■ Stated task
Copy the records below word for word, leaving out the pictures.

■ Source data

....................

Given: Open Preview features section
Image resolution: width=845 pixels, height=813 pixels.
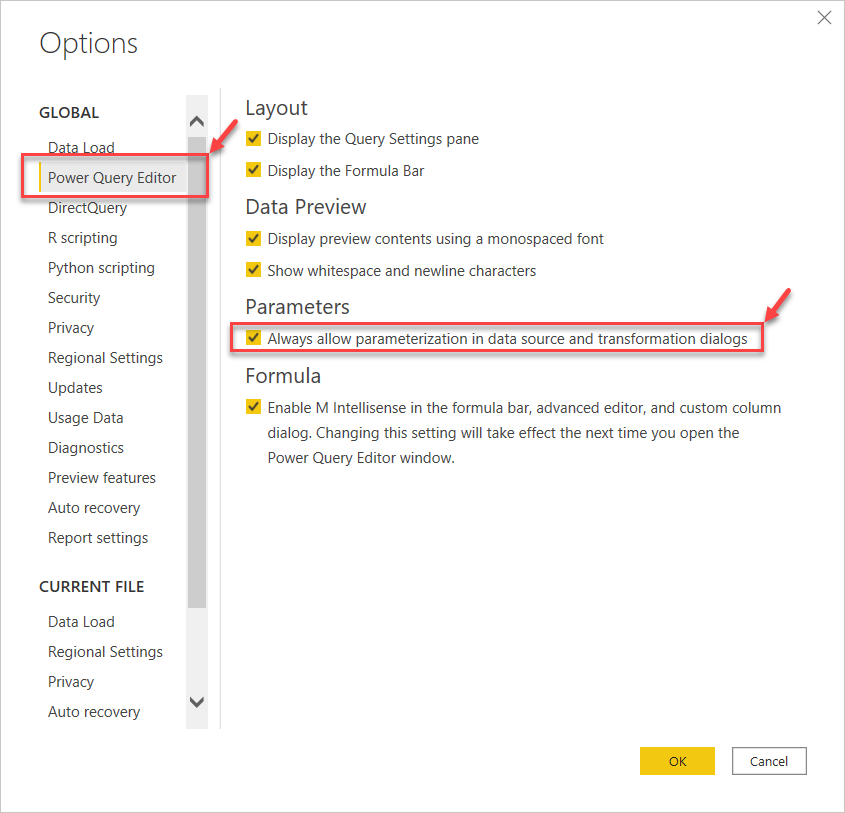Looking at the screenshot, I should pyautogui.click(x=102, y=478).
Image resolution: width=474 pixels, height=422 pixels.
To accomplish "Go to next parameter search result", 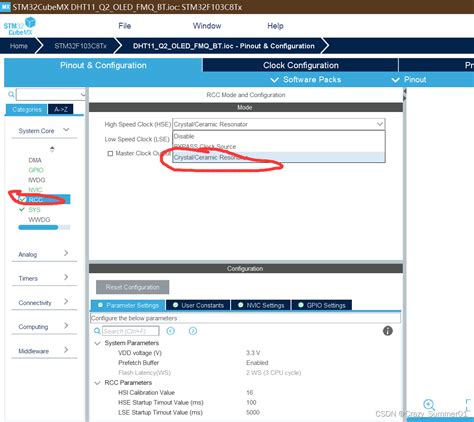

....................

■ Exercise result
Given: Open Preview features section
Image resolution: width=845 pixels, height=813 pixels.
Looking at the screenshot, I should pyautogui.click(x=102, y=478).
Image resolution: width=474 pixels, height=422 pixels.
To accomplish "Go to next parameter search result", 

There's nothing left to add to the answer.